• [EXERCISE PROMPT] Your answer must consist of exactly the lines below, starting with the line with "[Search] (163, 30)" and going on through the line with "Image resolution: width=1649, height=2268.", and nothing else.

Data extracted from a collection:
____

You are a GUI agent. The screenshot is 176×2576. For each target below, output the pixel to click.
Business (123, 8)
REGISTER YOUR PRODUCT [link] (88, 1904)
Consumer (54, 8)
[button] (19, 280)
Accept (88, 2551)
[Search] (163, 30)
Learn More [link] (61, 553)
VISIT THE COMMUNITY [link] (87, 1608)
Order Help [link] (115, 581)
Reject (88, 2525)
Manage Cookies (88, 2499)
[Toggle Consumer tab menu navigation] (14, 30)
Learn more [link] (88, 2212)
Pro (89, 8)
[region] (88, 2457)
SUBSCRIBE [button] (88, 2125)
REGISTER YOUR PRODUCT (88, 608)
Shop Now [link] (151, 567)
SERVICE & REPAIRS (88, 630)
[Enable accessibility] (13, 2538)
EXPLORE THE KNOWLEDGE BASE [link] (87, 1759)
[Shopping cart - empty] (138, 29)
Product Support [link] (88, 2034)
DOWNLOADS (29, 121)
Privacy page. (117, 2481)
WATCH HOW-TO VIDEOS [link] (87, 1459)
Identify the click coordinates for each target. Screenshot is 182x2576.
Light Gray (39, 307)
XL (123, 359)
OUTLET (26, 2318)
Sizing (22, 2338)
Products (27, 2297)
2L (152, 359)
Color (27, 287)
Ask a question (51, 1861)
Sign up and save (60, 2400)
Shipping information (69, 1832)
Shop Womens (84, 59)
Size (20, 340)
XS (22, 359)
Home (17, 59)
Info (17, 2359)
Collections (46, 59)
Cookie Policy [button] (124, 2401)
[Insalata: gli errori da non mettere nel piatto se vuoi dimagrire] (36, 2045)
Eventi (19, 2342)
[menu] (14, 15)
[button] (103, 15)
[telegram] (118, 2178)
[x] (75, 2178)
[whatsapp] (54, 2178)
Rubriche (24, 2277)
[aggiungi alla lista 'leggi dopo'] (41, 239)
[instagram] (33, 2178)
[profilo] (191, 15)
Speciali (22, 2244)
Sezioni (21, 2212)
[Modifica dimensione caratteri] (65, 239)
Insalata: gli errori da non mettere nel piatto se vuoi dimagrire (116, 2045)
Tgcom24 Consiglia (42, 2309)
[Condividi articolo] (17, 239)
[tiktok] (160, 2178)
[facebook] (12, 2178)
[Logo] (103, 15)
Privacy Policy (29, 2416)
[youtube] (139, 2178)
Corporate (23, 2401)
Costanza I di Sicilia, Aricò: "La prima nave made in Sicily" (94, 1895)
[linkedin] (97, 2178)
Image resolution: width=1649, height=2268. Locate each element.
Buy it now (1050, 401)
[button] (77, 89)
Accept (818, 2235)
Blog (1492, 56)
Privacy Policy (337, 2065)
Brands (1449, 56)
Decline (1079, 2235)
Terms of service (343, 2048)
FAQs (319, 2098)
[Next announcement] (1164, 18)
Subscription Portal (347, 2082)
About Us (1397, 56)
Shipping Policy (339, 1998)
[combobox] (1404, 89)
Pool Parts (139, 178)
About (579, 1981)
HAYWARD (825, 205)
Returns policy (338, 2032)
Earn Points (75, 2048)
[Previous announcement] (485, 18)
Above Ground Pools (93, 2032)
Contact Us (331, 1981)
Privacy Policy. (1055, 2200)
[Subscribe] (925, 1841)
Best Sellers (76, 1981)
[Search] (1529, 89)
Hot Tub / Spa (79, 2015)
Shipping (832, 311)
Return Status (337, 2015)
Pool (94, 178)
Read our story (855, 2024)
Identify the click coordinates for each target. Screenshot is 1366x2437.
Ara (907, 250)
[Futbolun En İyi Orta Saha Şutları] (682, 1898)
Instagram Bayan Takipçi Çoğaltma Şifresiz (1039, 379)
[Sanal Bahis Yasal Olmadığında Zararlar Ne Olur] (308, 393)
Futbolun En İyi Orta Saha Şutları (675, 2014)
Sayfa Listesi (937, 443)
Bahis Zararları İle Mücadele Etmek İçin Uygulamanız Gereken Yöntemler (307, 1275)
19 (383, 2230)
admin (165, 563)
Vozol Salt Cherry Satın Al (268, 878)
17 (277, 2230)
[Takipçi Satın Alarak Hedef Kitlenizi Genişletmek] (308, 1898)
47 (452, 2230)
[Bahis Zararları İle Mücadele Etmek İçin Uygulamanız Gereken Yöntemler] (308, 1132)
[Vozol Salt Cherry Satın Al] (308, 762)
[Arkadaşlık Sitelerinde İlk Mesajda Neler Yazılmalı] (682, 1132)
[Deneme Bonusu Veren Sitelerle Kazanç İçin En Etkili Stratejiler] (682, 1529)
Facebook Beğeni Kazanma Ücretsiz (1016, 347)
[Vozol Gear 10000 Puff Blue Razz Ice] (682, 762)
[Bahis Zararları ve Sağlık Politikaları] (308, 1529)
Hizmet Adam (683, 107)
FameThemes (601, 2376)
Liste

____

• [RESULT]
[Search] (163, 30)
Learn More [link] (61, 553)
VISIT THE COMMUNITY [link] (87, 1608)
Order Help [link] (115, 581)
Reject (88, 2525)
Manage Cookies (88, 2499)
[Toggle Consumer tab menu navigation] (14, 30)
Learn more [link] (88, 2212)
Pro (89, 8)
[region] (88, 2457)
SUBSCRIBE [button] (88, 2125)
REGISTER YOUR PRODUCT (88, 608)
Shop Now [link] (151, 567)
SERVICE & REPAIRS (88, 630)
[Enable accessibility] (13, 2538)
EXPLORE THE KNOWLEDGE BASE [link] (87, 1759)
[Shopping cart - empty] (138, 29)
Product Support [link] (88, 2034)
DOWNLOADS (29, 121)
Privacy page. (117, 2481)
WATCH HOW-TO VIDEOS [link] (87, 1459)
Identify the click coordinates for each target. Screenshot is 182x2576.
Light Gray (39, 307)
XL (123, 359)
OUTLET (26, 2318)
Sizing (22, 2338)
Products (27, 2297)
2L (152, 359)
Color (27, 287)
Ask a question (51, 1861)
Sign up and save (60, 2400)
Shipping information (69, 1832)
Shop Womens (84, 59)
Size (20, 340)
XS (22, 359)
Home (17, 59)
Info (17, 2359)
Collections (46, 59)
Cookie Policy [button] (124, 2401)
[Insalata: gli errori da non mettere nel piatto se vuoi dimagrire] (36, 2045)
Eventi (19, 2342)
[menu] (14, 15)
[button] (103, 15)
[telegram] (118, 2178)
[x] (75, 2178)
[whatsapp] (54, 2178)
Rubriche (24, 2277)
[aggiungi alla lista 'leggi dopo'] (41, 239)
[instagram] (33, 2178)
[profilo] (191, 15)
Speciali (22, 2244)
Sezioni (21, 2212)
[Modifica dimensione caratteri] (65, 239)
Insalata: gli errori da non mettere nel piatto se vuoi dimagrire (116, 2045)
Tgcom24 Consiglia (42, 2309)
[Condividi articolo] (17, 239)
[tiktok] (160, 2178)
[facebook] (12, 2178)
[Logo] (103, 15)
Privacy Policy (29, 2416)
[youtube] (139, 2178)
Corporate (23, 2401)
Costanza I di Sicilia, Aricò: "La prima nave made in Sicily" (94, 1895)
[linkedin] (97, 2178)
Image resolution: width=1649, height=2268. Locate each element.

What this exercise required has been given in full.